**Written request**: Set down each of the following records word for word, omitting the pictures.

**Data**:
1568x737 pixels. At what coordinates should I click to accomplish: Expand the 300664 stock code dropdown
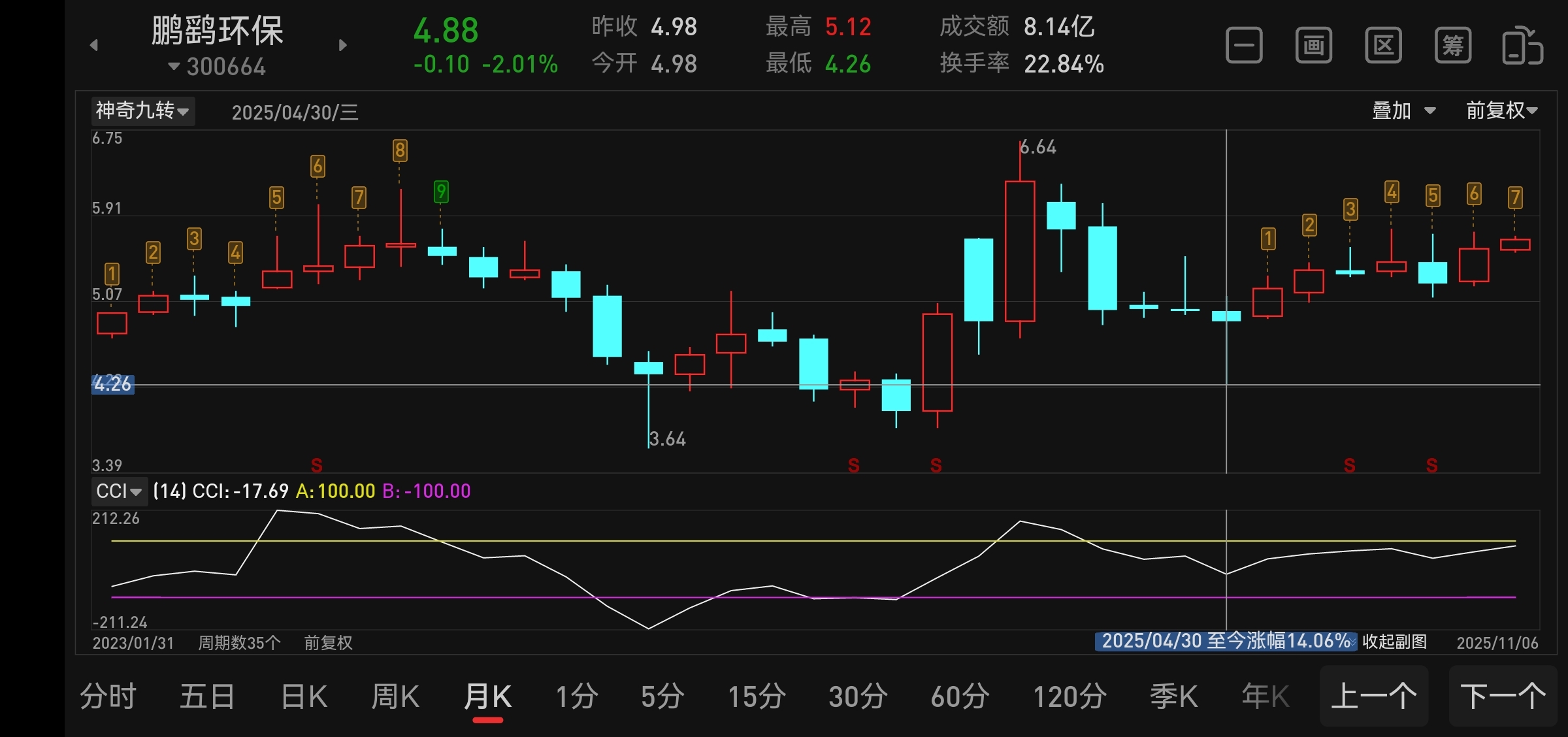coord(217,67)
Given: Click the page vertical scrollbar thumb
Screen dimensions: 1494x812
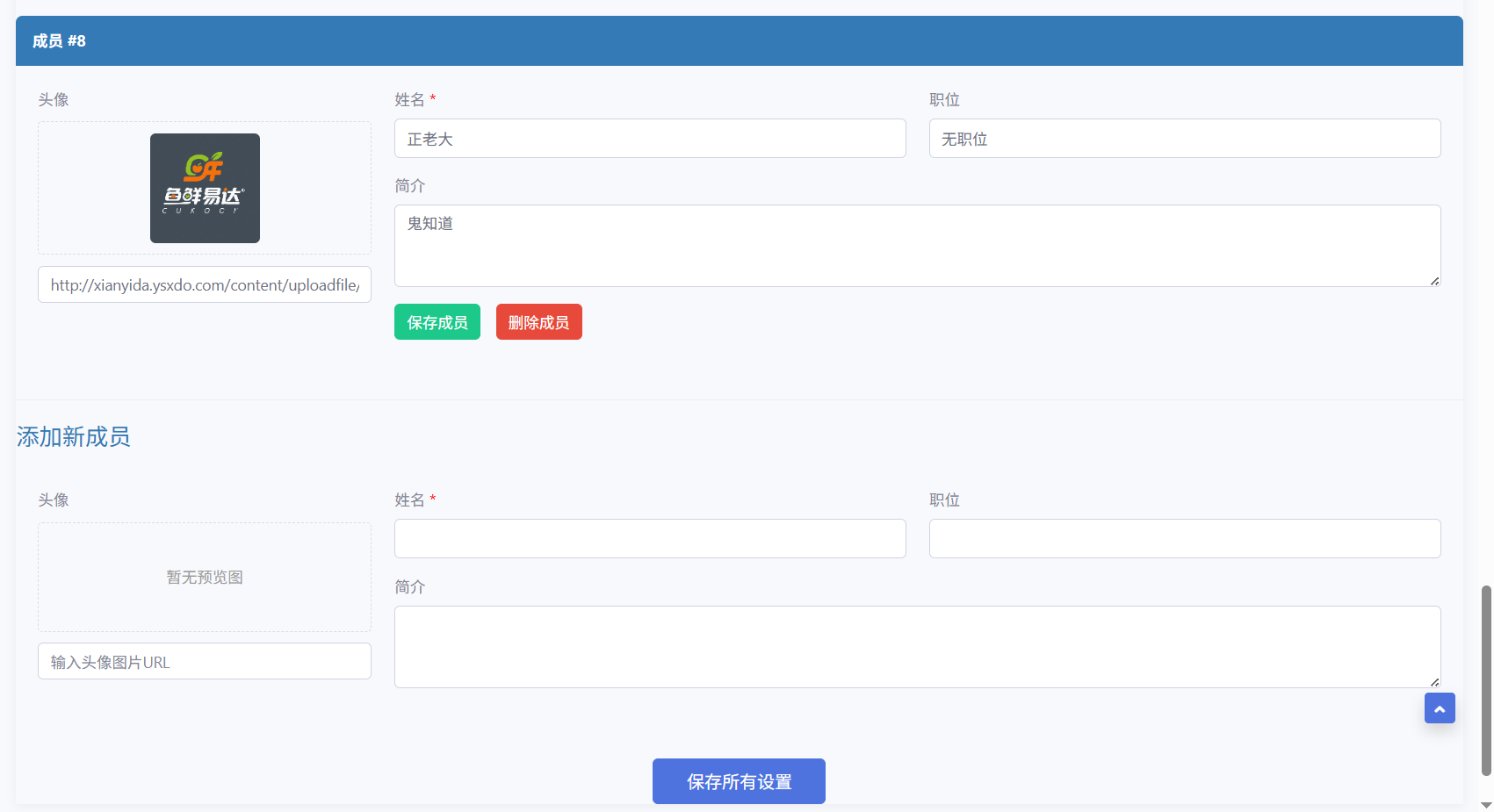Looking at the screenshot, I should pos(1486,680).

**Answer for this exercise**:
1568x737 pixels. At what coordinates should I click to accomplish: Expand the 300664 stock code dropdown
coord(217,67)
Given: Click the page vertical scrollbar thumb
Screen dimensions: 1494x812
Looking at the screenshot, I should pos(1486,680).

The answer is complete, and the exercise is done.